Dunque, Meloni e Bernini non apprezzano la scelta autonoma e legittima di un’università che, insieme alle mobilitazioni studentesche, impedisce che un’istituzione militare condizioni l’offerta formativa. Forse è proprio questo il problema per il governo?

Foto di Luca Mangiacotti.

De bello accademico

Tra le considerazioni, infatti, che possiamo fare di questo evento, c’è sicuramente quella legata alla militarizzazione degli spazi del sapere, e della società nel suo complesso. Al di là delle polemiche montate sui social o a mezzo stampa, il succo di questa vicenda è che il governo ha un’evidente passione nel settore militare, nel legittimarlo e soprattutto nel renderlo pervasivo in ogni ambito sociale. Non capiremmo altrimenti perché insistere così tanto, se non ci fosse un certo immaginario, accompagnato in questi giorni dalla proposta di legge di Crosetto sulla reintroduzione della leva, e da mesi di annunci di piani di riarmo e di ingenti spese militari.

È, inoltre, interessante notare come la militarizzazione delle Università, che spesso pervade il mondo della ricerca, sia per lo più associata alle materie STEM. In questo senso, il caso di Bologna è paradigmatico non solo per la postura del governo, ma anche per il tentativo di associarsi ad un dipartimento umanistico. A dimostrazione che tutti i nostri saperi sono spendibili per la guerra.

Un altro campanello d’allarme è dato dai legami sempre più stretti che gli atenei potrebbero tenere con le vicine basi militari, trasformando a chiazze le università in continuazioni della caserma.
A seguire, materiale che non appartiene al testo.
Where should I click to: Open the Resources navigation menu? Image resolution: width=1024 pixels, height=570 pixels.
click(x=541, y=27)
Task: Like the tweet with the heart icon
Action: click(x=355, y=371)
Lo pensiamo scrivendo da una città con una base militare, che pianifica di allargarsi sul territorio, e da un’Università che già intrattiene rapporti con l’Accademia di Livorno e con il Genio navale.

Giù le mani dall’Università!

Un’altra possibilità, che abbiamo denunciato nelle ultime mobilitazioni insieme all’Assemblea Precaria di Pisa, è quella di un finanziamento pubblico con una più o meno esplicita finalità militare. Diciamo questo leggendo il nuovo piano Horizon, che introduce la “defence industry” tra i campi su cui fare ricerca. Ma, tornando ancora sul caso di Bologna, Bernini ha affermato che «il corso si farà». Ci chiediamo come e con quali soldi, visto il definanziamento strutturale dell’Università pubblica (132 mln è il taglio ai fondi di finanziamento ordinario di quest’anno). In questo senso, consideriamo i tagli come strumentali per impoverire gli Atenei e chi li attraversa, ma soprattutto per renderli più ricattabili e controllabili.

Una manovra a tenaglia si sta abbattendo sull’Università: da un lato i tagli, o eventualmente una rifinalizzazione dei finanziamenti, dall’altro una serie di riforme che aumentano il controllo e la repressione. In questo modo la formazione accademica cade nel movimento della guerra.

Tutto ciò non sta accadendo esclusivamente al mondo universitario; in generale, le finanziarie di questi anni, compresa quella attualmente in discussione, fanno il paio con i decreti legge liberticidi. Per questo motivo, ci sembra che l’Università sia lo specchio del paese, e per questo crediamo che l’Università sia un valido terreno di conflitto contro il governo. Nella condizione studentesca e precaria si intrecciano tutte le contraddizioni che abbiamo argomentato, ma anche molte altre di cui possiamo fare solo un accenno. Pensiamo al diritto allo studio, all’inaccessibilità a borse di studio e alloggi, ai contratti e ai carichi di lavoro. Per concludere, vediamo come auspicabile e necessario un confronto nazionale tra studentə e precarə, che possa aprire una mobilitazione contro l’orbanizzazione dell’Università, difendendo non quel che già esiste, ma per costruire il nuovo. A partire da un dato di fatto urgente: chi sta in Università è sfruttatə, e oggi viene sfruttatə per la guerra e il genocidio.